Comunque, colpa nostra! Perché viviamo in una terra di mafiosi, e la colpa è nostra! Perché viviamo in un Paese di parassiti, e la colpa è nostra! Perché i nostri ospedali fanno schifo, e la colpa è nostra! Come fanno schifo le nostre scuole, sempre per colpa nostra. Accuse generiche, che solleviamo altrettanto istintivamente, perché ci riteniamo meritevoli delle doglianze, a nulla valendo la storia dei greci, dei romani, degli arabi e dei normanni. Tempi talmente lontani, da essere divenuti mitologici e leggendari, dunque astratti. A nulla valendo i pensieri di Verga, di Pirandello, di Sciascia, perché le loro opere non trovano quasi spazio nei programmi di scuola e non trovano nessuno commento nelle pagine Facebook e nei gruppi whatsapp.

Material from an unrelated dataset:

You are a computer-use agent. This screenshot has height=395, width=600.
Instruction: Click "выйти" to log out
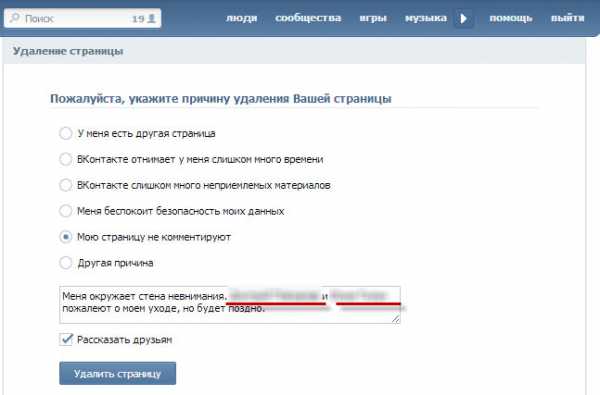tap(567, 18)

Oggi non è a rischio la salute di un padre, di una madre, di un figlio o di un fratello. Oggi non siamo nelle condizioni di poter scegliere dove curarci, nemmeno attingendo ai risparmi custoditi nelle nostre banche, o nelle imbottiture dei divani. Oggi è a rischio la salute di un popolo nella sua interezza. Un popolo che, pur volendo, non potrebbe nemmeno spostarsi, costretto a curarsi dove si trova, con i mezzi di cui dispone. Un popolo che segue con dolore le sorti di quel flagello maledetto che sta falcidiando il nord. Un popolo che segue quelle sorti, col terrore che possa accadere lo stesso anche qui. Un popolo che, per paura, dopo avere curato e custodito i turisti bergamaschi, chiude lo stretto ai propri fratelli, incoscientemente e sbrigativamente liberati e consegnati all’istintivo rientro alle umide dimore dei propri paesini, alle affettuose braccia delle madri, incapaci di respingerli. E osserviamo l’andamento statistico della curva dei contagi, pregando per i nostri fratelli del nord e per noi stessi, che a parità di condizioni, moriremmo come cani in gabbia.
Quando tutto sarà finito, e tutto presto finirà, conteremo i morti, piangeremo le migliaia di italiani vittime del Covid-19. Esalteremo i nostri guerrieri e generali in camice bianco. Inizieremo la ricostruzione del tessuto economico, utilizzando quei denari che finalmente sono stati stanziati. Quei miliardi che non erano mai stati investiti al sud, serviranno per ricostruire l’Italia. E saremo anche noi a ricostruirla, come abbiamo sempre fatto, non attraverso contributi diretti, ma per il tramite di rinunce ai nostri diritti. Dopo, però, dovremo riprendere in mano la Carta Costituzionale, soffermandoci a riflettere sulla concreta applicazione dell’articolo 2 e dell’articolo 3. Dunque, dovremo trarre le dovute conclusioni, al netto delle transitorie fiaccolate tricolore dettate dall’emergenza. Perché, sinceramente, non ho più intenzione di costringere i miei figli a vivere in una colonia. Ma non ho nemmeno intenzione di portarli via. La politica, in questa fase di dilagante contagio, parte avvantaggiata rispetto a noi, che abbiamo iniziato solamente adesso a lavarci le mani.